WHAT TO PRODUCE: Among the lines below, a stretch begins at the one with "Screen dimensions: 1682x962" and ends at the one with "612x345 pixels.". Repeat that stretch exactly, ends included.

##############################

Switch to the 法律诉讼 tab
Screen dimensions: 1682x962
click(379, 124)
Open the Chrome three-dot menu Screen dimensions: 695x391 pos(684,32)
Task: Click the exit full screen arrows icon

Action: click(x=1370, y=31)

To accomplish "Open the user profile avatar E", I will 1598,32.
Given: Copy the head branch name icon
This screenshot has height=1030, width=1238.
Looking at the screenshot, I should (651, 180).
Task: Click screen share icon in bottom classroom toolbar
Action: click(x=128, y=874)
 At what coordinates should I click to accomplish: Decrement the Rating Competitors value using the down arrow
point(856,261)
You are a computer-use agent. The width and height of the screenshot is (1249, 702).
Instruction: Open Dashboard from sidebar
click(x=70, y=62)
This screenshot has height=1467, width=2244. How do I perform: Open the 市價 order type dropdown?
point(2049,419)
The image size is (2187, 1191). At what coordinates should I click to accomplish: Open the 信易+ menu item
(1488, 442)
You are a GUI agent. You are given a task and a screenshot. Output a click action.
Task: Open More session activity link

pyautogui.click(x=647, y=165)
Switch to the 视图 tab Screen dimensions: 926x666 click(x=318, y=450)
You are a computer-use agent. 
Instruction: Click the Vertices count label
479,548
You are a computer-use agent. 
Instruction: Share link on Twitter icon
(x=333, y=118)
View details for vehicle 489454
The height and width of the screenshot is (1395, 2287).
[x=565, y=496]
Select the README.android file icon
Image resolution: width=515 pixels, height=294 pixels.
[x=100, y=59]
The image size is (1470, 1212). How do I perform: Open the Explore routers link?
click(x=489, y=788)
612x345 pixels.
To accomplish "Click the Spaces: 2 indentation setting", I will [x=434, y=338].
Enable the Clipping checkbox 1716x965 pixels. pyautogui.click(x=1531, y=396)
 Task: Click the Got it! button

##############################

WRITTEN SOLUTION:
Screen dimensions: 1682x962
click(379, 124)
Open the Chrome three-dot menu Screen dimensions: 695x391 pos(684,32)
Task: Click the exit full screen arrows icon

Action: click(x=1370, y=31)

To accomplish "Open the user profile avatar E", I will 1598,32.
Given: Copy the head branch name icon
This screenshot has height=1030, width=1238.
Looking at the screenshot, I should (651, 180).
Task: Click screen share icon in bottom classroom toolbar
Action: click(x=128, y=874)
 At what coordinates should I click to accomplish: Decrement the Rating Competitors value using the down arrow
point(856,261)
You are a computer-use agent. The width and height of the screenshot is (1249, 702).
Instruction: Open Dashboard from sidebar
click(x=70, y=62)
This screenshot has height=1467, width=2244. How do I perform: Open the 市價 order type dropdown?
point(2049,419)
The image size is (2187, 1191). At what coordinates should I click to accomplish: Open the 信易+ menu item
(1488, 442)
You are a GUI agent. You are given a task and a screenshot. Output a click action.
Task: Open More session activity link

pyautogui.click(x=647, y=165)
Switch to the 视图 tab Screen dimensions: 926x666 click(x=318, y=450)
You are a computer-use agent. 
Instruction: Click the Vertices count label
479,548
You are a computer-use agent. 
Instruction: Share link on Twitter icon
(x=333, y=118)
View details for vehicle 489454
The height and width of the screenshot is (1395, 2287).
[x=565, y=496]
Select the README.android file icon
Image resolution: width=515 pixels, height=294 pixels.
[x=100, y=59]
The image size is (1470, 1212). How do I perform: Open the Explore routers link?
click(x=489, y=788)
612x345 pixels.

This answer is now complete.